The estimated magnitude of increased early calving frequency corresponds to mean effects in a herd under natural conditions of exposure in late gestation. In these herds, the proportion of infected cows was unknown. Therefore, these values likely underestimate the effect of infection for a single infected cow. BTV-8 is known to affect reproductive performances (fertility and abortion) due to infection in pregnant cows (with a tropism of the virus for the genital tract) possibly followed by the infection of the fetus. Interestingly, the effect of BTV-8 on early calving, for which no physiopathological mechanism is yet known, is higher in terms of magnitude of effect at a population level. However, lengths of pregnancies were comprised in a normal range and were expected to result in the birth of live calves. It can therefore be expected that the economic impact at the herd level may be low.
The highest effect of BTV-8 infection was found for exposures occurring during the latest stage of pregnancy. The impact of exposure to BTV on the mechanism triggering calving could therefore be higher in the very last stage of gestation compared to earlier exposures. This finding is in accordance with Marceau et al.  that indicated that delay between infection and the occurrence of an early calving should be short. Consequently, cows infected at the latest stage of pregnancy calve a few days earlier than expected i.e., that the infection by BTV-8 triggers calving. Increases in early calving were also observed for exposures from 200 days of gestation. Because the dates of infections of cows within these herds are unknown, it is difficult to conclude about effects associated with these early exposures. On the one hand, this could be related to the time needed for the virus to spread within herds: due to this infection dynamic, some cows within infected herds could have been infected weeks after the date of first infection. On the other hand, this could be due a delayed effect of infection, but no results are available to support or infirm this hypothesis.
An increase in the frequency of early calving was quantified in herds located in the outbreak area but not reported as cases. This effect corresponded to approximately half of the increase quantified in herds reported with clinical signs. A similar proportion was found for the quantification of fertility decrease in herds located in the outbreak area but not reported compared to the effect of BTV-8 in case herds . Because of the high under-reporting rate, some of the herds located in the outbreak area but not reported have probably been infected during the outbreak.
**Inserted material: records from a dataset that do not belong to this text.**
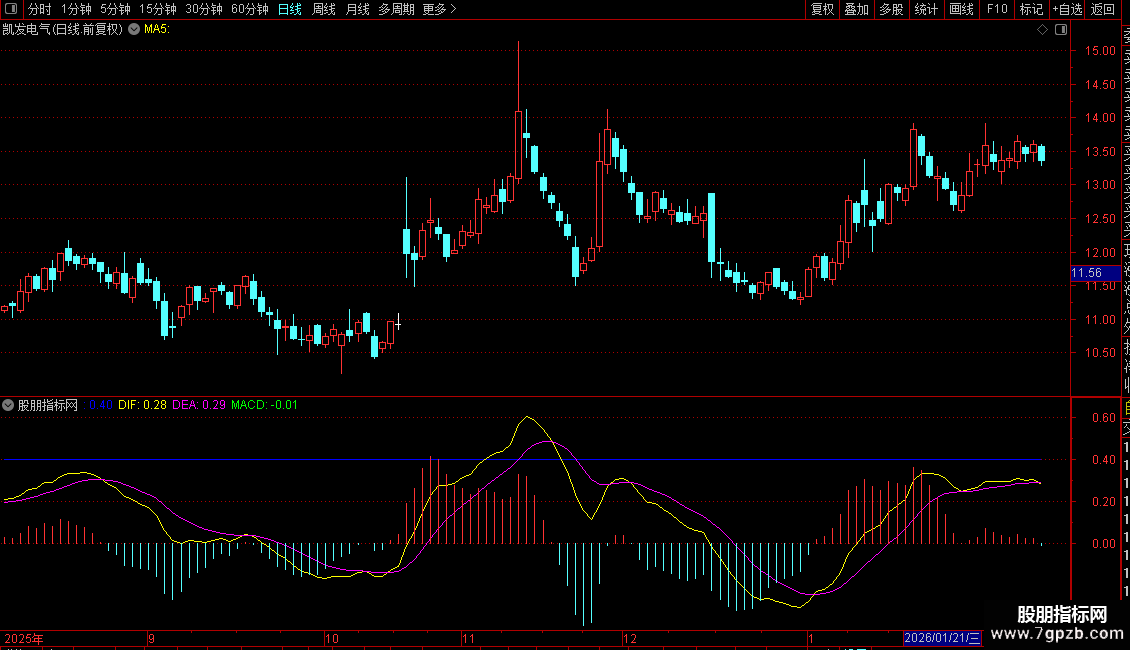Switch to 周线 weekly chart
The width and height of the screenshot is (1130, 650).
click(x=324, y=9)
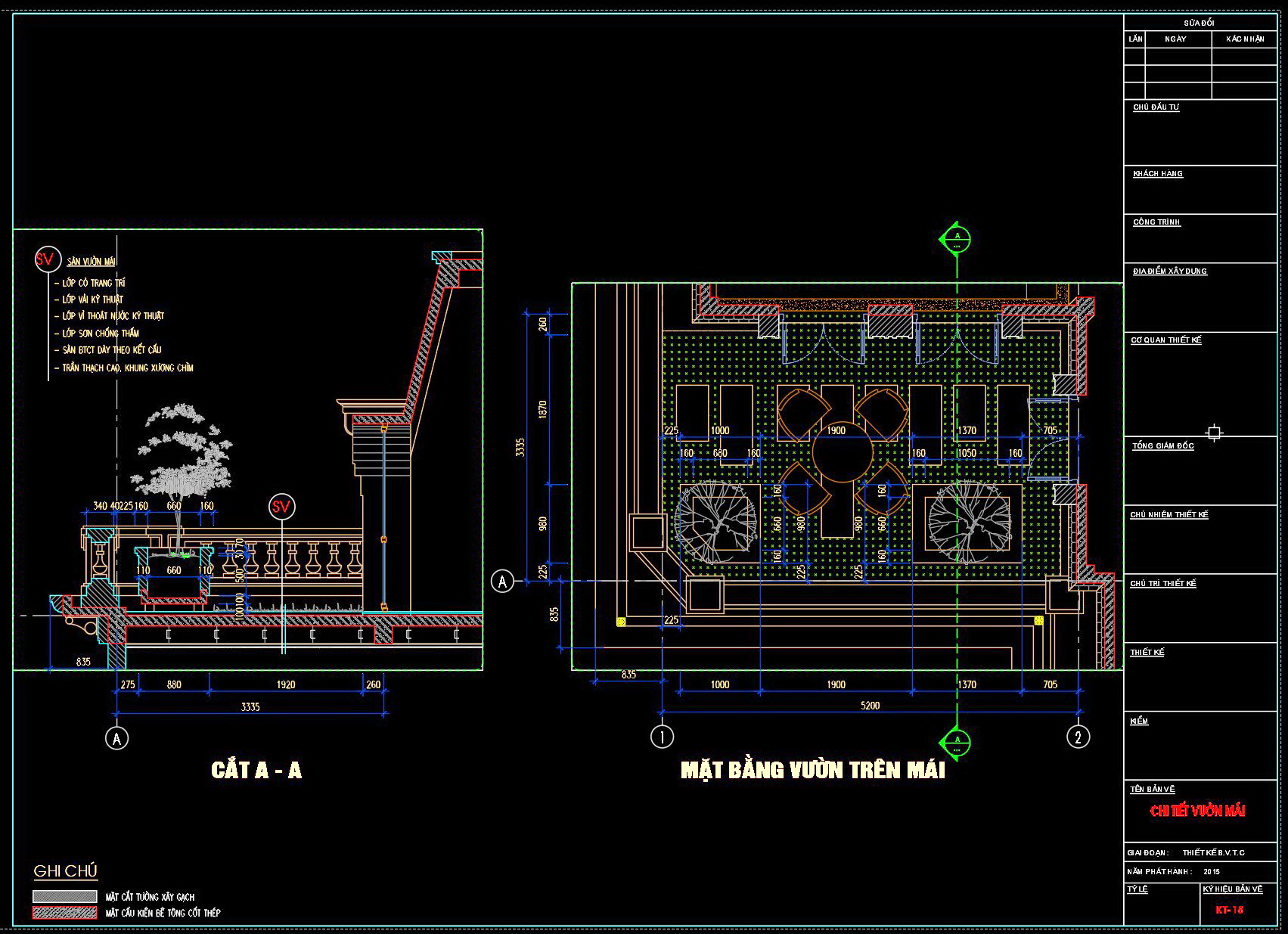Select axis bubble A under the section drawing
This screenshot has width=1288, height=934.
pos(116,738)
Infected herds could have not been reported as cases either because no animal showed any clinical signs (asymptomatic BTV-8 infections in cattle were quite frequent [4, 23]) or because the clinical signs were not specific and thus not attributed by farmers to BTV-8 infection.
It has been demonstrated before that an indicator based on short gestation was able to detect the 2007 BTV outbreak at an early stage with a large number of abnormal elevations in infected areas . The present study strengthens the interest of considering such an indicator for the following reasons. Firstly, the magnitude of the increased early calving frequency associated with BTV-8 infection was high. It is known that the ability to detect a disease using syndromic surveillance is highly related to the magnitude of its effect on the indicator used . The related biological mechanism behind early calving is unknown. This event is different from an abortion because it occurs within the normal range of gestation lengths and is expected to result in the birth of live calves. It would have been interesting to investigate whether other diseases are associated with such increases frequency of early calving. If so, that would confirm the interest of considering early calving as an indicator for syndromic surveillance. Secondly, increased frequency of early calvings was detected in areas with infected herds that were not reported through a clinical surveillance system. Infections with very moderate clinical signs or clinical signs not specific to BTV-8 were frequent in cattle during the epizootic in North–west Europe [4, 6]. That suggests that early calving could be associated with non-specific biological phenomena such as fever in infected cows, as suggested by . An indicator associated with non-specific symptoms would allow detecting diseases that are particularly difficult to detect through clinical surveillance. Moreover, such symptoms might be associated with a wide range of infectious diseases. Finally, on the contrary to other effects of BTV-8 on reproductive performance (increase embryonic mortality and abortion), the increase in early calving should occur quickly after infection. Using this indicator for syndromic surveillance could therefore contribute to the early detection of pathogens with such an effect on reproductive performance.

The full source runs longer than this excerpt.